Opinion: To Protect Biodiversity, Eliminate All Leaf Blowers

Electric and battery-powered leaf blowers have a reduced impact on pollution and human health, but our lawn care practices continue to harm plant and animal habitats.

2 minute read

October 29, 2021, 10:30 AM PDT

By Diana Ionescu @aworkoffiction

Dubbing them "mechanical locusts"––with apologies to locusts––that fill the air "with the stench of gasoline and death," Margaret Renkl argues for the abolition of gasoline-powered leafblowers, "the most maddening of all the maddening, environment-destroying tools of the American lawn-care industry."

With their outdated two-stroke engines, leaf blowers emit a massive amount of pollutants like carbon monoxide, smog-forming nitrous oxides, and carcinogenic hydrocarbons. "A 2011 study by Edmunds found that a two-stroke gasoline-powered leaf blower spewed out more pollution than a 6,200-pound Ford F-150 SVT Raptor pickup truck." Aside from pollutants, leaf blowers also emit noise "at levels that can cause tinnitus and hearing loss with long exposure," Renkl writes. 

"This month, Gov. Gavin Newsom of California signed a new law making his the first state with plans to ban gas-powered lawn equipment along with other machines, like generators and pressure washers, that use gasoline-powered engines." Around the country, more than 100 cities have passed their own regulations prohibiting gas-powered leaf blowers, and the market share for electric and battery-operated tools is growing rapidly. 

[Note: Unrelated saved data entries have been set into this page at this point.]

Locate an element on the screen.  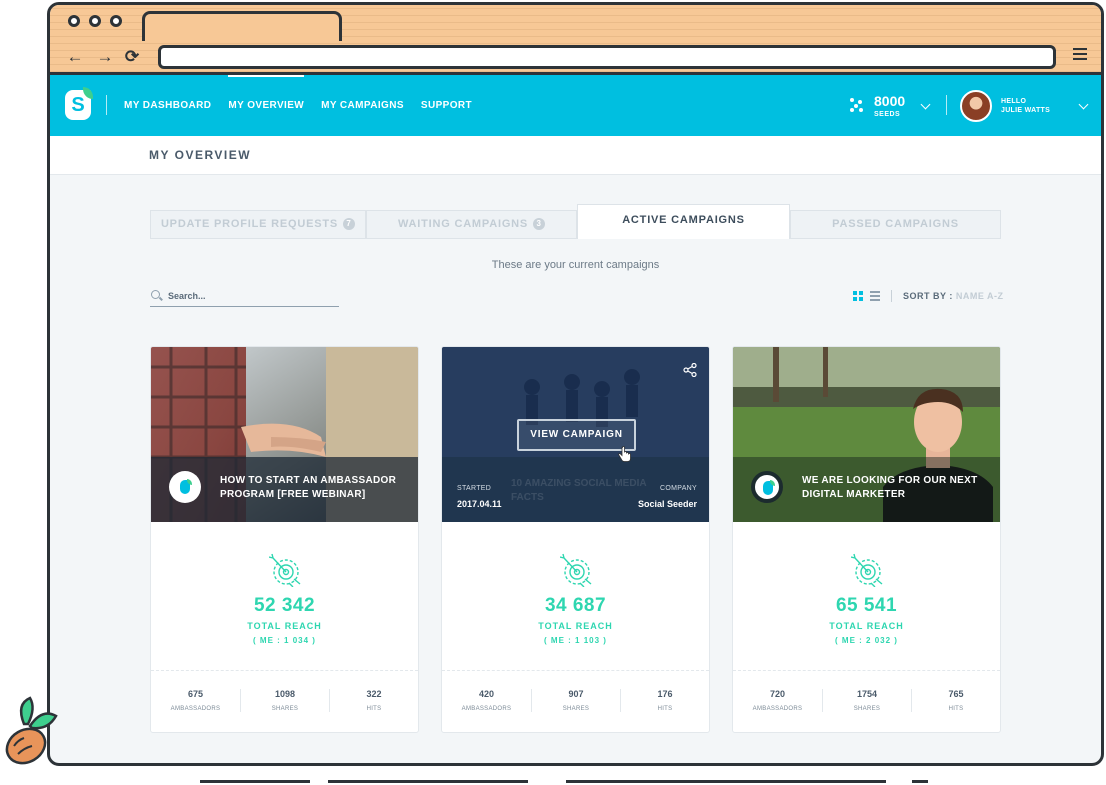
total-reach-label: TOTAL REACH is located at coordinates (284, 626).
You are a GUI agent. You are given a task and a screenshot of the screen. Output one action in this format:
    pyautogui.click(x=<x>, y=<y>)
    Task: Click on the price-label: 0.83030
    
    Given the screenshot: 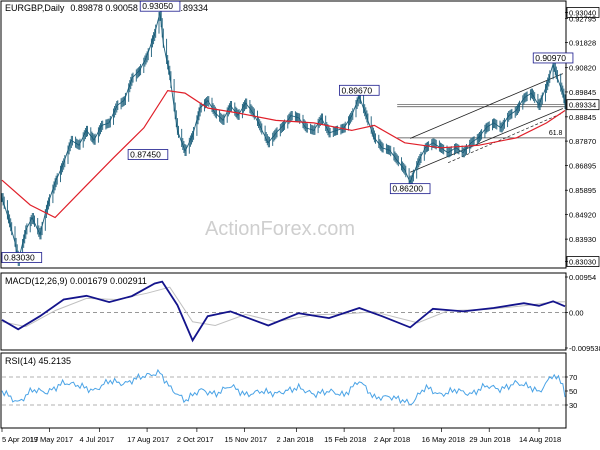 What is the action you would take?
    pyautogui.click(x=20, y=258)
    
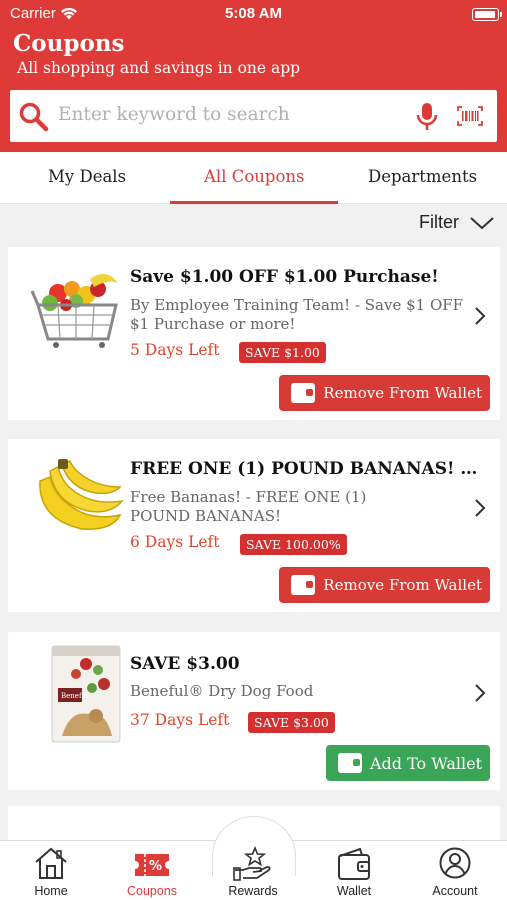 The height and width of the screenshot is (900, 507). Describe the element at coordinates (427, 117) in the screenshot. I see `microphone-icon` at that location.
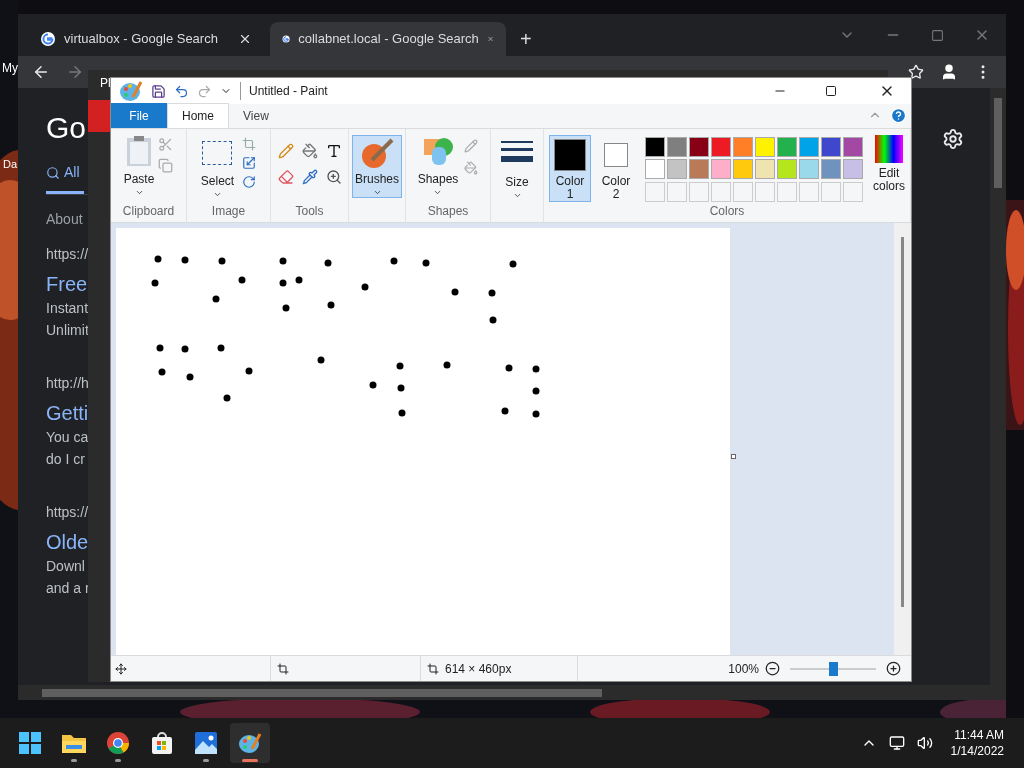  I want to click on google-icon, so click(48, 39).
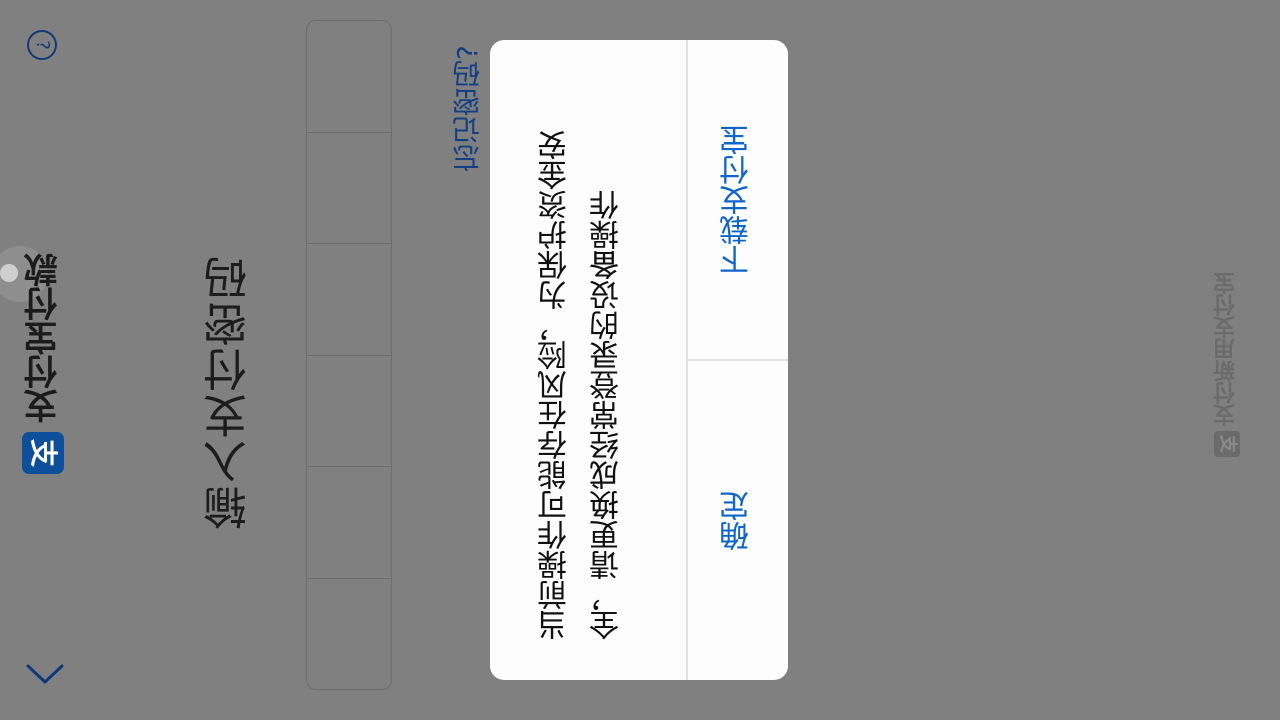 Image resolution: width=1280 pixels, height=720 pixels. Describe the element at coordinates (1226, 349) in the screenshot. I see `watermark-text: 支付新用支付宝` at that location.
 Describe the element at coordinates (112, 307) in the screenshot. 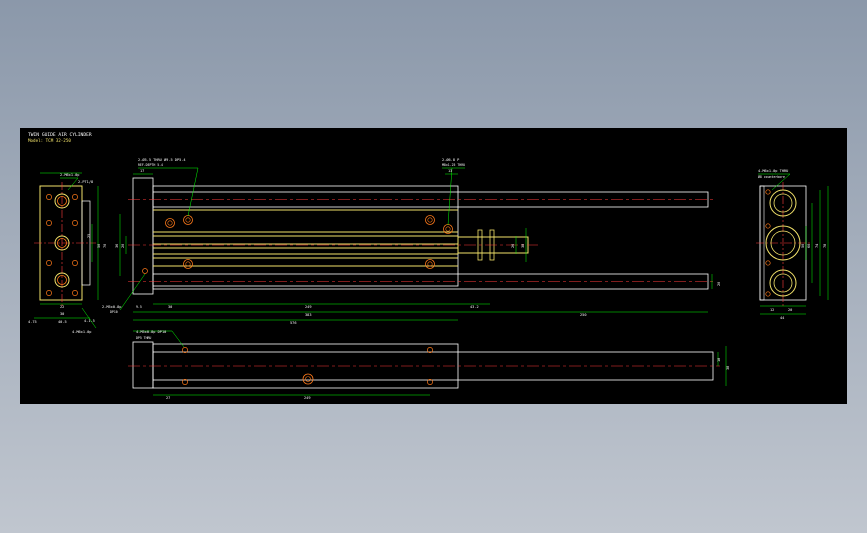

I see `front-bottom-callout: 2-M5x0.8p` at that location.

But even clean, quiet leaf blowers take a toll on biodiversity, says Renkl. "Leaf blowers, whether electric or gasoline-powered, dislodge the leaf litter that is so essential to insect life — the insect life that in turn is so essential to birds and other wildlife." To protect local ecosystems and biodiversity, Renkl notes, we should leave the leaves alone.